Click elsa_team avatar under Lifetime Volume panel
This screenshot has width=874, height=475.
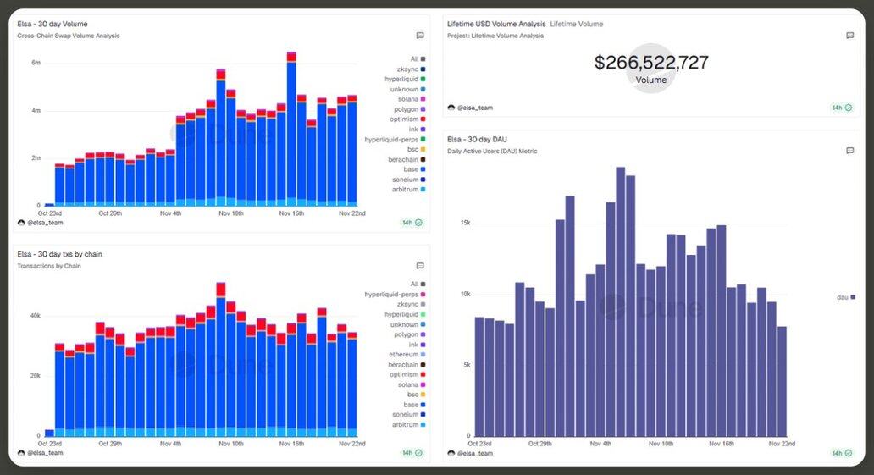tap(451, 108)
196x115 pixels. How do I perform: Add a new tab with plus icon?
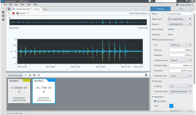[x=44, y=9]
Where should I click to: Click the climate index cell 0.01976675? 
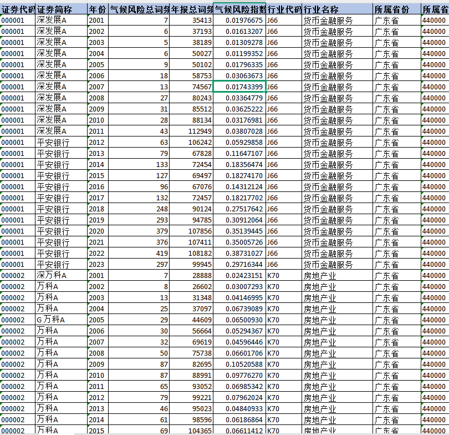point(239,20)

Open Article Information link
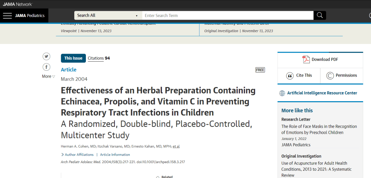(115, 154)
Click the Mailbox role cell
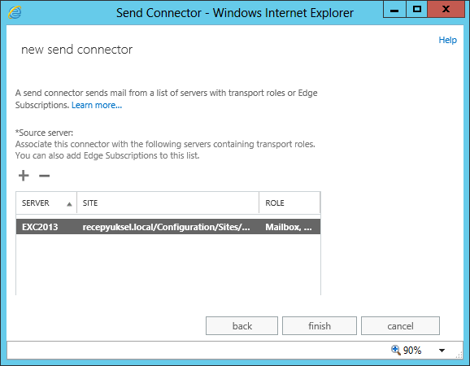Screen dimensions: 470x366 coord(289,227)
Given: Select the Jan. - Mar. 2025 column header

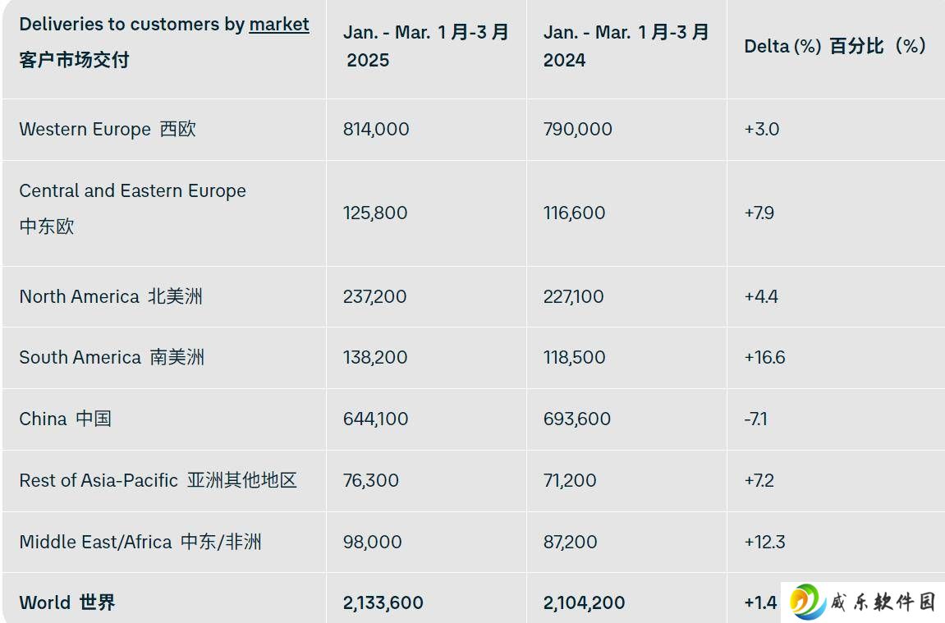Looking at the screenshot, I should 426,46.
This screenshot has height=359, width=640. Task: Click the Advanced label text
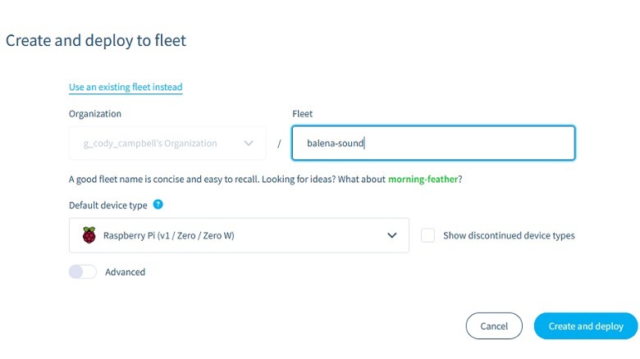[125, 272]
********************
▸ **DESCRIPTION OF THE TASK**: Output the records above unchanged, minus their pictures.

▸ **RESULT FOR THIS TASK**:
Click elsa_team avatar under Lifetime Volume panel
This screenshot has width=874, height=475.
tap(451, 108)
196x115 pixels. How do I perform: Add a new tab with plus icon?
[x=44, y=9]
Where should I click to: Click the climate index cell 0.01976675? 
point(239,20)

Open Article Information link
(115, 154)
Click the Mailbox role cell
Screen dimensions: 470x366 coord(289,227)
Given: Select the Jan. - Mar. 2025 column header

Looking at the screenshot, I should 426,46.
This screenshot has height=359, width=640. Task: Click the Advanced label text
[125, 272]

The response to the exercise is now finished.